• [The task] No pictures, please. Copy exactly the lines from the one with "Instruction: Select the" through the final line below.

• [Recorded data]
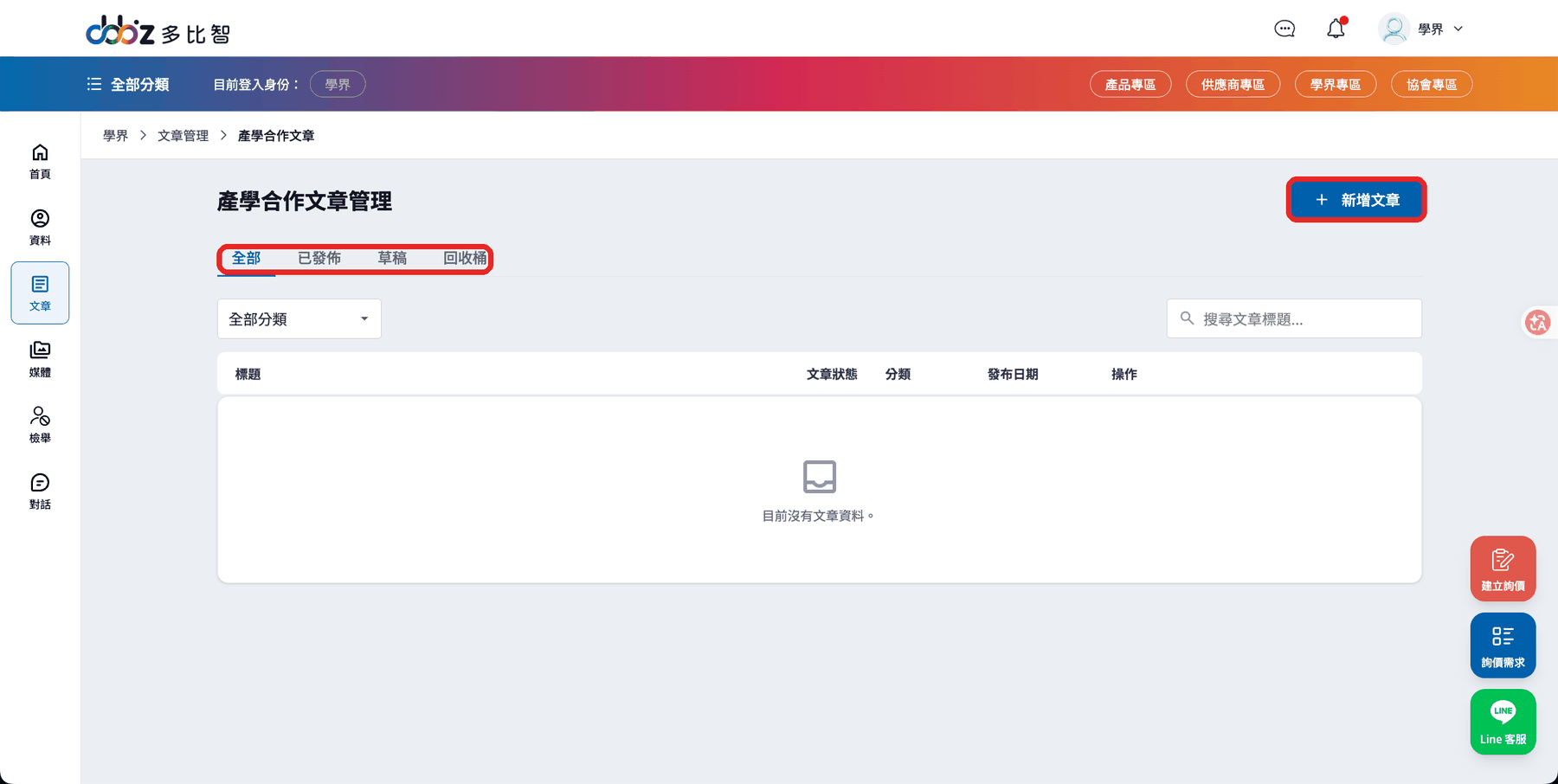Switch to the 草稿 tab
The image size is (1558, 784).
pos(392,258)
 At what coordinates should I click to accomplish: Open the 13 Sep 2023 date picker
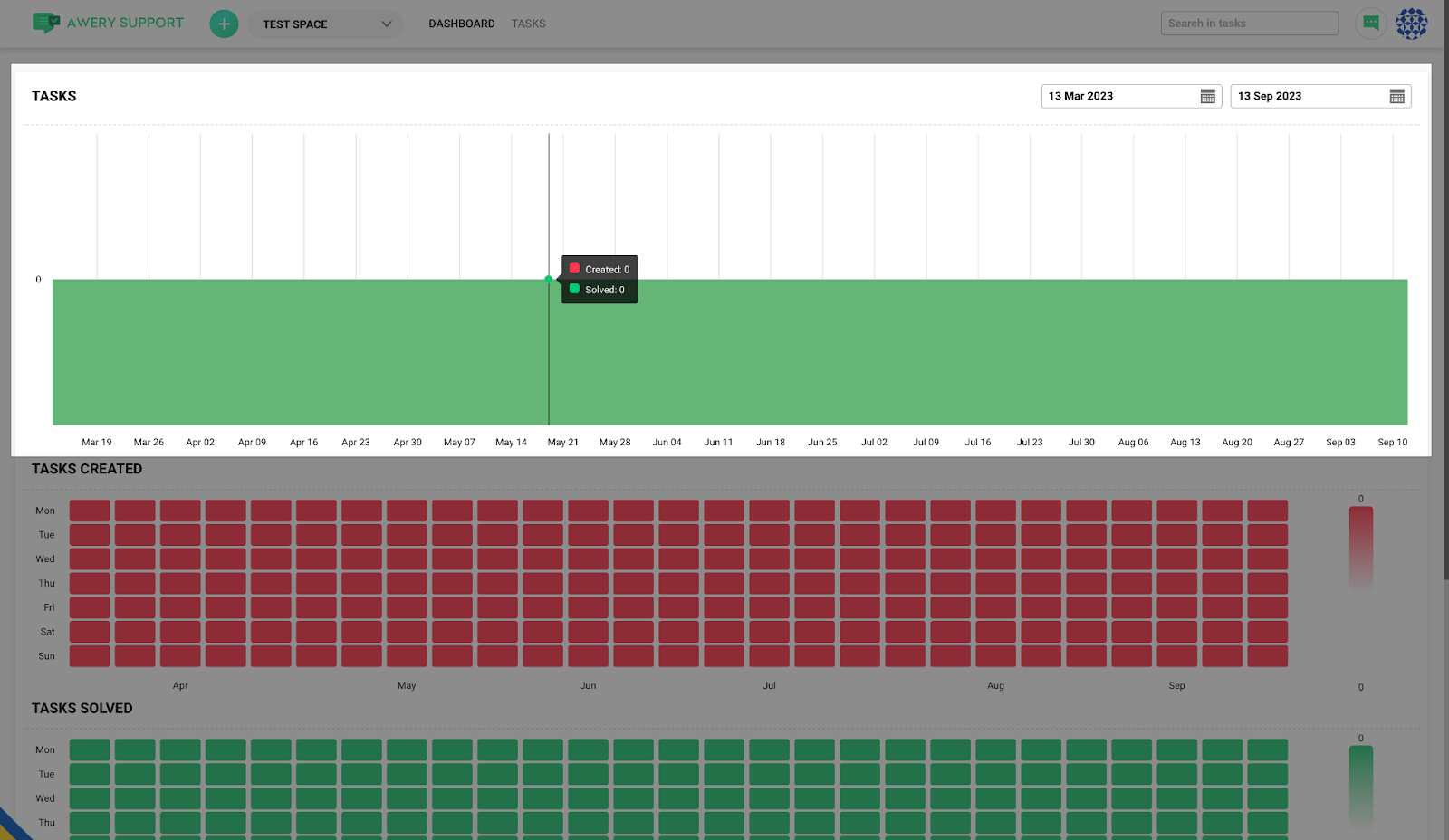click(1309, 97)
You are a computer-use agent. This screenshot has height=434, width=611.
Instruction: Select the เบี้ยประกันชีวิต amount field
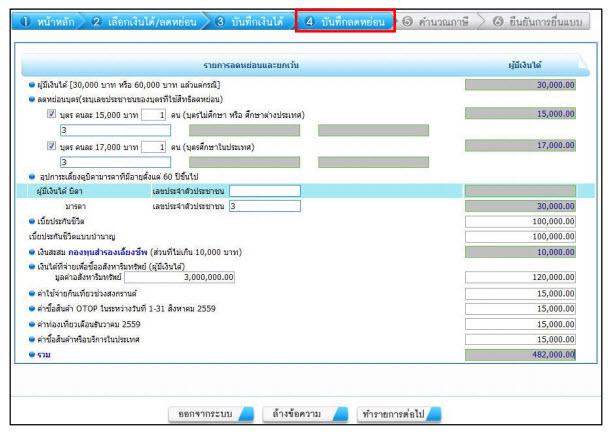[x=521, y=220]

• [Reply]
Instruction: Select the เบี้ยประกันชีวิต amount field
[x=521, y=220]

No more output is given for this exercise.